(EXTRAIT DU TEXTE)
Aqmi, Boko-Haram, coronavirus, cyclones, Ebola, réchauffement climatique, etc., que peut l’individu contre ce déferlement de malheurs sur la terre ? S’il ne peut rien, comme il se le murmure en remuant la tête et en baissant les bras, va-t-il donc se laisser emporter par l’une ou l’autre furie en vénérant la fatalité, se laisser immoler sur quelque autel de nos égoïsmes et de nos intolérances en tremblant de résignation ? Non, dans « le plus petit canton de l’univers », tout individu peut quelque chose pour enchanter la terre afin que, d’un canton à l’autre, le bruit se répande que l’homme est bon et qu’il s’améliore. L’individu arrachera le monde à l’apocalypse grâce aux bonnes incantations et aux mantras idoines.
Car, dit l’évangéliste, « Qui veut gagner sa vie la perdra » (Luc, 17/33). La vie se gagne ensemble ou se perd. L’adage le dit aussi : « A force de bousculade autour du foyer pour être celui qui va y faire cuire sa part de maïs, le feu s’éteint ». Courroucés, tous s’en retournent avec leur maïs non cuit. Et la somme des colères érige la pierre sur laquelle nous aiguisons les couteaux de Boko-Haram et d’Aqmi. Alors qu’il eût été possible d’attendre son tour, négocier avec les voisins, s’entendre avec eux, et revendiquer ensuite la satisfaction morale d’avoir contribué à la solidarité, à la justice, à la paix, gages de prospérité pour la cité.

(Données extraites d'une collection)
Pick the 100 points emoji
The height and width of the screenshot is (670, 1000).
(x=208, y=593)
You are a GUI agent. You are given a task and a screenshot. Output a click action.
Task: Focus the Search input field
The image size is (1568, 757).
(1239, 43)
---
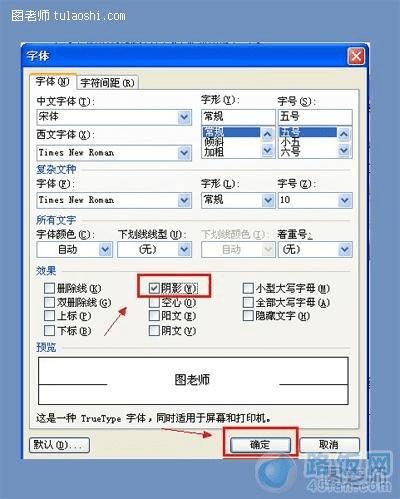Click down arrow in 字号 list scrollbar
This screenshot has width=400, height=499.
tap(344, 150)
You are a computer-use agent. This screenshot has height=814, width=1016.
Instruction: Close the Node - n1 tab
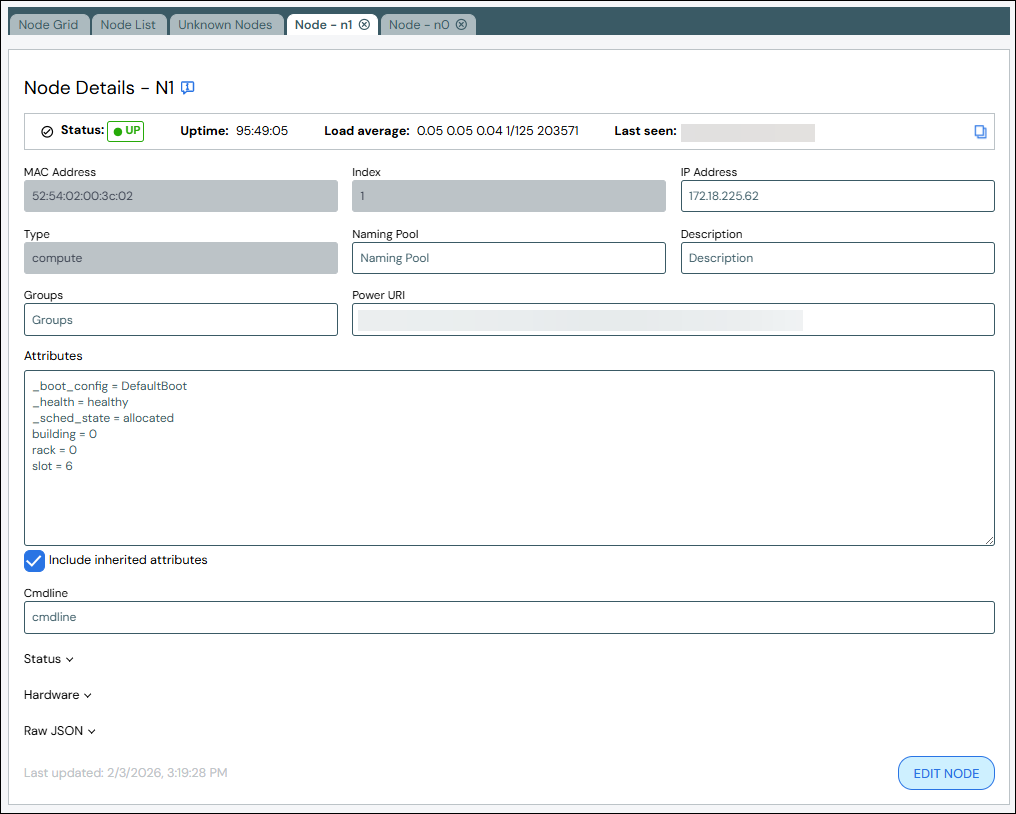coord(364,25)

(CONSIGNES À SUIVRE) Recopiez sans rien changer le passage du texte sur les malheurs du monde qui va de « Aqmi, Boko-Haram, coronavirus, cyclones, Ebola, réchauffement » jusqu'à « aux mantras idoines. ».

(RÉSULTAT ATTENDU)
Aqmi, Boko-Haram, coronavirus, cyclones, Ebola, réchauffement climatique, etc., que peut l’individu contre ce déferlement de malheurs sur la terre ? S’il ne peut rien, comme il se le murmure en remuant la tête et en baissant les bras, va-t-il donc se laisser emporter par l’une ou l’autre furie en vénérant la fatalité, se laisser immoler sur quelque autel de nos égoïsmes et de nos intolérances en tremblant de résignation ? Non, dans « le plus petit canton de l’univers », tout individu peut quelque chose pour enchanter la terre afin que, d’un canton à l’autre, le bruit se répande que l’homme est bon et qu’il s’améliore. L’individu arrachera le monde à l’apocalypse grâce aux bonnes incantations et aux mantras idoines.